What went wrong this year?

Decatur GA, 21-OCT-2018 – A friend from Oregon told us that the only real shakedown for 3000 mile cruise is a 3000 mile cruise.* Our trip in 2016 proved his point; the list of things that broke ran three pages and almost everything on the list was my own fault.

Two years and 6000 miles later we came home from this year’s trip with no serious issues to report.

  1. 2018 was the year of leaks: there were four minor water leaks, three freshwater, one salt:
  • The most annoying was a deck leak that would fill the starboard side aft cabin locker. I spent a few years trying to find and patch this leak. Finally, I gave into the desire to fix the symptom and forget about the problem: I drilled a half-inch hole in the side of the locker so the water drains into the bilge.

  • A very small black water leak in the head. When I replaced the vertical pump tube I was unable to get the heat-pliable rigid hose to seal on the hose barb. Perhaps more time with the heat gun at a dock would’ve fixed it. After a few days there would be an odor and a small amount of water. A quick wipe with a bleach-soaked cloth would clear it up. This is on the to do list.

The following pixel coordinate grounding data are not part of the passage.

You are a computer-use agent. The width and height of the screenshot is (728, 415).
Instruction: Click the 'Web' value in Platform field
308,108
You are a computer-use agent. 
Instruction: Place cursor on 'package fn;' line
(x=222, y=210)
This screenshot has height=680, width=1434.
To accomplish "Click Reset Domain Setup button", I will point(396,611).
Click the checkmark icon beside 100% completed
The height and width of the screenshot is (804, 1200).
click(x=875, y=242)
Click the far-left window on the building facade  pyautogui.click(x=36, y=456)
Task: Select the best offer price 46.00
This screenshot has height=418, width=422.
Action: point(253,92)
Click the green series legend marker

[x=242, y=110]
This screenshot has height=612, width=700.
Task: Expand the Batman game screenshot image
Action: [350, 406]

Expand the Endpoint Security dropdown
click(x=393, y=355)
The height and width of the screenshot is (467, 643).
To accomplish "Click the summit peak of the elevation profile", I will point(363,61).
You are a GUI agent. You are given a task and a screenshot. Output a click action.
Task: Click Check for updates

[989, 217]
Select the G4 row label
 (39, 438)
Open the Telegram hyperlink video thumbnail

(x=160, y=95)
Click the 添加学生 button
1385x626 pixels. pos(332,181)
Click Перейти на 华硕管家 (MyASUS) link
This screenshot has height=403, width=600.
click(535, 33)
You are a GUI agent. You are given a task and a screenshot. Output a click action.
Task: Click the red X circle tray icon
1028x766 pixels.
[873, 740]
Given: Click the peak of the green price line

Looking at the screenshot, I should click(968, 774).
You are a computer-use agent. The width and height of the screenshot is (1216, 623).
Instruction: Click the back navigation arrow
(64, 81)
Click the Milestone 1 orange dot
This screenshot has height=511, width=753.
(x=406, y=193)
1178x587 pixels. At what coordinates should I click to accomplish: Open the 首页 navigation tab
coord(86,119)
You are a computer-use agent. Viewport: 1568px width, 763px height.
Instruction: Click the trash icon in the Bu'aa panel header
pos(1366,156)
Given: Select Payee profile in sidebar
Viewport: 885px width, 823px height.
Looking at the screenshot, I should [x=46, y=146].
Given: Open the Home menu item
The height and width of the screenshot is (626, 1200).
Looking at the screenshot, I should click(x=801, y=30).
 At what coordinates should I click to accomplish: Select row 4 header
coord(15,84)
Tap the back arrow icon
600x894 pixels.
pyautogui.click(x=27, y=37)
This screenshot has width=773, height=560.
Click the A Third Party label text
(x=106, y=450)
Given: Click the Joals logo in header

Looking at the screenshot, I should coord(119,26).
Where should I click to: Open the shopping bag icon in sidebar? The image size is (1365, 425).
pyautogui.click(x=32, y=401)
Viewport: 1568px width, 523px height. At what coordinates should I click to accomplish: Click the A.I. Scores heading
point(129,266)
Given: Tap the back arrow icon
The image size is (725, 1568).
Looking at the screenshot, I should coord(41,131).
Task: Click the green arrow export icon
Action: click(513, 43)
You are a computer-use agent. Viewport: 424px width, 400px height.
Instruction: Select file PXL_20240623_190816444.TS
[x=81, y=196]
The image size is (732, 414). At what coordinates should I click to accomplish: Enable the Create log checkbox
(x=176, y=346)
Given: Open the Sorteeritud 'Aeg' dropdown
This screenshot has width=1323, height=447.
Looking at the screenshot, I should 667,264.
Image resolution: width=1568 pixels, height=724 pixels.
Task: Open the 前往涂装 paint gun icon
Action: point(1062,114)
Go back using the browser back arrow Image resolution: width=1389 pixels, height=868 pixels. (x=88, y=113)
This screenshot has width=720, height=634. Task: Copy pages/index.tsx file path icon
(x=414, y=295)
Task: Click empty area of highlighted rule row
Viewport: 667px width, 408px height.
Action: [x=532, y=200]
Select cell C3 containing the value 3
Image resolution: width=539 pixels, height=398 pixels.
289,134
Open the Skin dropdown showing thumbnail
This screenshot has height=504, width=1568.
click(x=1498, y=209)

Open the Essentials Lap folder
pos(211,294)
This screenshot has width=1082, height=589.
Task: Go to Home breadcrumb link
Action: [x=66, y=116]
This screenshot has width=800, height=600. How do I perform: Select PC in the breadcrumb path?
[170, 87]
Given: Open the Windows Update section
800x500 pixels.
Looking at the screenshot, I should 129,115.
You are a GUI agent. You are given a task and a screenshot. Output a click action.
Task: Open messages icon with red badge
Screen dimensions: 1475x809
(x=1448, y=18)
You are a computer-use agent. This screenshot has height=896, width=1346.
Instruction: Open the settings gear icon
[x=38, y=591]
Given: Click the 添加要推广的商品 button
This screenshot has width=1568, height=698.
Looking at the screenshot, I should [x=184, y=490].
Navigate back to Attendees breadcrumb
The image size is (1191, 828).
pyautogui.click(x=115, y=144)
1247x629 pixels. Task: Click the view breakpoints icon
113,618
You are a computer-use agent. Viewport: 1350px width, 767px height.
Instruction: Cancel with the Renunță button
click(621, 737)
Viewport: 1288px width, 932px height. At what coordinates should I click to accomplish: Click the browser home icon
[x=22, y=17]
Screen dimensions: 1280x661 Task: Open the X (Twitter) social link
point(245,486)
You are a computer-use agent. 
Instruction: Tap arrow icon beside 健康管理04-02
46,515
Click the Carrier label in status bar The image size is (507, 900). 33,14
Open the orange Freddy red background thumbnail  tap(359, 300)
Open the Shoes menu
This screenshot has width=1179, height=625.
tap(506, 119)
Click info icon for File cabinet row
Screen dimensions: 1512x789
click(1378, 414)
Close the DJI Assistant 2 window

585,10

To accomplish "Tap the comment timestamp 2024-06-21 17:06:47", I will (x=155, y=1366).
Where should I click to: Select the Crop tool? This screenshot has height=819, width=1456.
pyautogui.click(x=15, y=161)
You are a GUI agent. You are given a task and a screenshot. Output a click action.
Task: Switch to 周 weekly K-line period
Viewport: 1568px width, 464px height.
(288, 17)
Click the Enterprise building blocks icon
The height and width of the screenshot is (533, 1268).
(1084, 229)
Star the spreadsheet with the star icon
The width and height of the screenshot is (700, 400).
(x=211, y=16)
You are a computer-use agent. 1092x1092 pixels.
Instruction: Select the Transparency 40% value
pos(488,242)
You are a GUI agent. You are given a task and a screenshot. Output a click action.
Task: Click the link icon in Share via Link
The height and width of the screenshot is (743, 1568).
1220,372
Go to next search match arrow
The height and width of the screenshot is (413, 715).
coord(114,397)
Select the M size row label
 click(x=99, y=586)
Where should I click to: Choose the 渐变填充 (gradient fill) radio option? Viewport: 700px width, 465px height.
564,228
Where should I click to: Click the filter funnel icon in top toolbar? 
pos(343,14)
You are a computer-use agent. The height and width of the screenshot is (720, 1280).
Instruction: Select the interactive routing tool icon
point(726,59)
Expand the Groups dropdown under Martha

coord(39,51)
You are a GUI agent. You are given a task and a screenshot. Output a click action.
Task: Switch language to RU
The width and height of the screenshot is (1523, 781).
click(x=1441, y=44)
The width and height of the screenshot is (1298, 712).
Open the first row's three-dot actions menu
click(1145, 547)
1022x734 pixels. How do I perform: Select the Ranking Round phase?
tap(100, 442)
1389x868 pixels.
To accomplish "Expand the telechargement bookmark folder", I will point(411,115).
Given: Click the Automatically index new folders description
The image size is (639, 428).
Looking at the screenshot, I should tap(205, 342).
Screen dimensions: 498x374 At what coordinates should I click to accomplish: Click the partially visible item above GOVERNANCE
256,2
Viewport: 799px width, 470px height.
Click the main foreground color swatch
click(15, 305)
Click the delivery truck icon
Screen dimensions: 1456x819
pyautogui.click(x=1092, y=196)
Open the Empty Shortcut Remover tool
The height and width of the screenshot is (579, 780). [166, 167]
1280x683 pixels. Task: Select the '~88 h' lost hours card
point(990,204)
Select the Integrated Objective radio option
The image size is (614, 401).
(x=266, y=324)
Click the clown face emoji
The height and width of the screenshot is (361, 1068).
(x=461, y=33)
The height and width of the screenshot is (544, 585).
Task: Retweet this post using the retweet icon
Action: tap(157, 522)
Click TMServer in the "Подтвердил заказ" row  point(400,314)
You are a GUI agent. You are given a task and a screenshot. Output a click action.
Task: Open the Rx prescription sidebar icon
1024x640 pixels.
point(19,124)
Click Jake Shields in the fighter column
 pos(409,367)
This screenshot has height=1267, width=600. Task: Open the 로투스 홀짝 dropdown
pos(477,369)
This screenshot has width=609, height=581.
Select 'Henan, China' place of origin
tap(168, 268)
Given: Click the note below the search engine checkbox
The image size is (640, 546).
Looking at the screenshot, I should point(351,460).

  • The third leak was the rudder head. Cleaning the threads on the locknut so that it could retract enough for the cap nut to seal, fixed the leak.

  • The fourth leak was in the freshwater bladder on the port side of the boat, but, we didn’t find the leak until we returned from the trip. Drinking water dripping into the bilge bedeviled us the entire trip. The leak is a pinhole where the bladder creased to fit into a locker under the salon banquette. The leak could have been caused merely by the age of the bladder, which is 15 years old, or by completely filling the bladder putting pressure on the wrinkle.

Plastimo sells a replacement bladder without the protective cover or connectors for a very reasonable price.

It only took two hours at the top of the mast to replace the current cable and install the new antenna.
  1. In the first few weeks of the trip we replaced our masthead antenna and cable, which fixed our radio problems.

  2. The two major technical problems, air in the fuel lines and recurring stove problems, which had each plagued us for years, were solved on this trip.
It was just a matter of using the correct fuel. Bad advice is bad advice.
  • We have never gotten our Taylor’s stove to work for long without clogging up the burners, or billowing black smoke. One black smoke episode permanently colors a white head liner gray.

We had been in long conversations with John Gardner who sold us the stove. John assured us the number one diesel was the proper fuel to burn in the stove. Number one diesel is kerosene, however, what we needed was 1-K kerosene, nothing else will work.

That John was not aware of this raises all sorts of questions.

I posed the problem at the cruisers forum and received unanimous answers that 1-K kerosene was the only thing to use. Only one respondent said that I really wanted to hear: he had used number one diesel, it clogged up his stove. When he switched over to 1-K kerosene the problem went away.

I plan to replace the headliner for the third time, this time hoping that it will stay white.

  • The air in the fuel line: one day we noticed that we were no longer getting air in the fuel line when we bled it. We were able start the engine with a press of the starter button reliably.

One day the problem returned. We tracked it to a dirty fuel filter. After replacing the fuel filter the problem went away again. This seems to mean that the air leak is on the engine side of the fuel filter and air leaks in when the vacuum rises to a certain amount. I will double clamp any connection along the way. The hose is continuous from the fuel filter to the engine, so there are very few places to clamp. Why it initially stopped, when the filter was clean,is still a mystery.

We threaded the shackle above the gray spacer just below the sheave when the sheet metal becket failed.
  1. The hardware that attaches the multipart block and cam cleat to the mainsheet traveler is forty-three years old and disintegrated piece by piece. We used the dyneema shackles that I made to reattach the block each time another part failed.

  2. The distance from the tack of the new, heavy 135% headsail to the attachment point on the stem is long enough to allow the tack to move so far aft that the pennant cuts into the sail locker cover.

I’ll fix this by making a very small dyneema shackle to hold the tack of the sail closer to the fore stay. The dyneema shackle is slippery enough to easily slide up and down for stay, and so slippery that I do not expect it will wear.

  1. The O-rings for the watertight compartments on the Portland Pudgy leaked. The manufacturer sent us replacement O-rings that they manufactured.

    That’s everything! We didn’t have any parts air-freighted in, we never lost a day doing repairs across the six month trip.

    Were we just lucky, or did the combination of proper maintenance and experience save us from these failures?


    *His failures, including a complete transmission failure dwarfed our first year failures.

    Author: johnjuliano

    One-third owner of Caro Babbo, co-captain and in command whenever Caro Babbo is under sail.